### Instructions for the task:
Reproduce the lines of the listing below word for word, beginning at the line that contains "Click the 2021 (desde septiembre) cell" and ending after the line that contains "point(370,26)".

[Entries from a dataset]
## BEGIN
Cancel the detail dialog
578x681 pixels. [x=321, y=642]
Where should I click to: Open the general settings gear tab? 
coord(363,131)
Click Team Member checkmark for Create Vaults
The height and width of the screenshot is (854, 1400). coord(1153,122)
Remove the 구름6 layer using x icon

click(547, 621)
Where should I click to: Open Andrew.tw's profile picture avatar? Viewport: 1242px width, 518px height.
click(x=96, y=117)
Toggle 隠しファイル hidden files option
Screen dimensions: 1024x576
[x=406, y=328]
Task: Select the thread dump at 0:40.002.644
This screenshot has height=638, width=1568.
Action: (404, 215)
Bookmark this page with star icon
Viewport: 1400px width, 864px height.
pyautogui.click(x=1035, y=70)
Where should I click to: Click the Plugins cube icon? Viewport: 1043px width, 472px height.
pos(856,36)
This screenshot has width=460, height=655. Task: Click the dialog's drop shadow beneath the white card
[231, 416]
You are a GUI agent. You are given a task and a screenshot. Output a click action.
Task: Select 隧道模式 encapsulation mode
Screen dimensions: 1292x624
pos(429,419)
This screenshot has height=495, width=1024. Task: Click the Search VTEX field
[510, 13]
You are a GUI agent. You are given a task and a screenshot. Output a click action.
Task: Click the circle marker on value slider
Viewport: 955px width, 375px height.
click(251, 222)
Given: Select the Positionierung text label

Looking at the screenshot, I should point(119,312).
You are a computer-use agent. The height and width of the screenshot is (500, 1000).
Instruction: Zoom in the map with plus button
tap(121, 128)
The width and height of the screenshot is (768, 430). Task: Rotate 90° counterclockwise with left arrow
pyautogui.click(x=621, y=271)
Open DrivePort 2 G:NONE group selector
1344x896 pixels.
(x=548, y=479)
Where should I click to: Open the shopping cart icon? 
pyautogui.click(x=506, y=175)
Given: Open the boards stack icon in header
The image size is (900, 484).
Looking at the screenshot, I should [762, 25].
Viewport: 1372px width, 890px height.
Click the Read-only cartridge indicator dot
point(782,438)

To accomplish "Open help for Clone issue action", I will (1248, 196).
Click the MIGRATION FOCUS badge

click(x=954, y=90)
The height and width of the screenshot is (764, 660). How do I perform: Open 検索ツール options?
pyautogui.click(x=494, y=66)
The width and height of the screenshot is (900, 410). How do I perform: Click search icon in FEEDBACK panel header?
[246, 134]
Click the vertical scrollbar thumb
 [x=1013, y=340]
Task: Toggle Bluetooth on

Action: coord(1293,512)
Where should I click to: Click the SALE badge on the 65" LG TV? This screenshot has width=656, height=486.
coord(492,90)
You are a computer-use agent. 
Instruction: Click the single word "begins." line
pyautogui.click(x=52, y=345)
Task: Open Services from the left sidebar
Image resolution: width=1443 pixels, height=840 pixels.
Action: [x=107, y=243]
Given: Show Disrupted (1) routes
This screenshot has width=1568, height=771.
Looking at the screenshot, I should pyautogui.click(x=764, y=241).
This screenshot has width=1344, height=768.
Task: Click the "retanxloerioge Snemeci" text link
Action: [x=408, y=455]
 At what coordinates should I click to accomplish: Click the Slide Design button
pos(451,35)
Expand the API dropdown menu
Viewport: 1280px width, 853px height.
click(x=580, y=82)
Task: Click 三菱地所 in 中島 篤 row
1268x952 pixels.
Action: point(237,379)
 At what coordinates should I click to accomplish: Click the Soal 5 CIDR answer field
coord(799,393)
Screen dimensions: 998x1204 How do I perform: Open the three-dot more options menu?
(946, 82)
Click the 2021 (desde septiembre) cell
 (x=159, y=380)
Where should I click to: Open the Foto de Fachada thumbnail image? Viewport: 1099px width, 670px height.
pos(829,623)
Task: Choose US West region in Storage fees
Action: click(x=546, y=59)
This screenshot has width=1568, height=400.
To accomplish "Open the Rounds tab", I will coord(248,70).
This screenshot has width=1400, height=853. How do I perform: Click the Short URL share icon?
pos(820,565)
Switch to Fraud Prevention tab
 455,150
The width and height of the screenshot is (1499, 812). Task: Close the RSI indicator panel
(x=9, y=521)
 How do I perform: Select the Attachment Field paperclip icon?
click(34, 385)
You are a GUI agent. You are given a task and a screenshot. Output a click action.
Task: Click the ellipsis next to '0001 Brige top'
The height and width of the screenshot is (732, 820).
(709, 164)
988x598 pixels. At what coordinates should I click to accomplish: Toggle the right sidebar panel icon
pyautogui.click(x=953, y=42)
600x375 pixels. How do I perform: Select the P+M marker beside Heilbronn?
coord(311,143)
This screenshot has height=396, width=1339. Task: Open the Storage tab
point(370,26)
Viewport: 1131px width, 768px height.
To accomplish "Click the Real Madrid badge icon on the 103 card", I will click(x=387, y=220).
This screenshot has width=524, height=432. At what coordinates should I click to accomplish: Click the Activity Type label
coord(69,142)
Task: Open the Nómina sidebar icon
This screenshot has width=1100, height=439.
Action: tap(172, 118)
## END
### Task response:
Click the 2021 (desde septiembre) cell
 (x=159, y=380)
Where should I click to: Open the Foto de Fachada thumbnail image? Viewport: 1099px width, 670px height.
pos(829,623)
Task: Choose US West region in Storage fees
Action: click(x=546, y=59)
This screenshot has width=1568, height=400.
To accomplish "Open the Rounds tab", I will coord(248,70).
This screenshot has width=1400, height=853. How do I perform: Click the Short URL share icon?
pos(820,565)
Switch to Fraud Prevention tab
 455,150
The width and height of the screenshot is (1499, 812). Task: Close the RSI indicator panel
(x=9, y=521)
 How do I perform: Select the Attachment Field paperclip icon?
click(34, 385)
You are a GUI agent. You are given a task and a screenshot. Output a click action.
Task: Click the ellipsis next to '0001 Brige top'
The height and width of the screenshot is (732, 820).
(709, 164)
988x598 pixels. At what coordinates should I click to accomplish: Toggle the right sidebar panel icon
pyautogui.click(x=953, y=42)
600x375 pixels. How do I perform: Select the P+M marker beside Heilbronn?
coord(311,143)
This screenshot has height=396, width=1339. Task: Open the Storage tab
point(370,26)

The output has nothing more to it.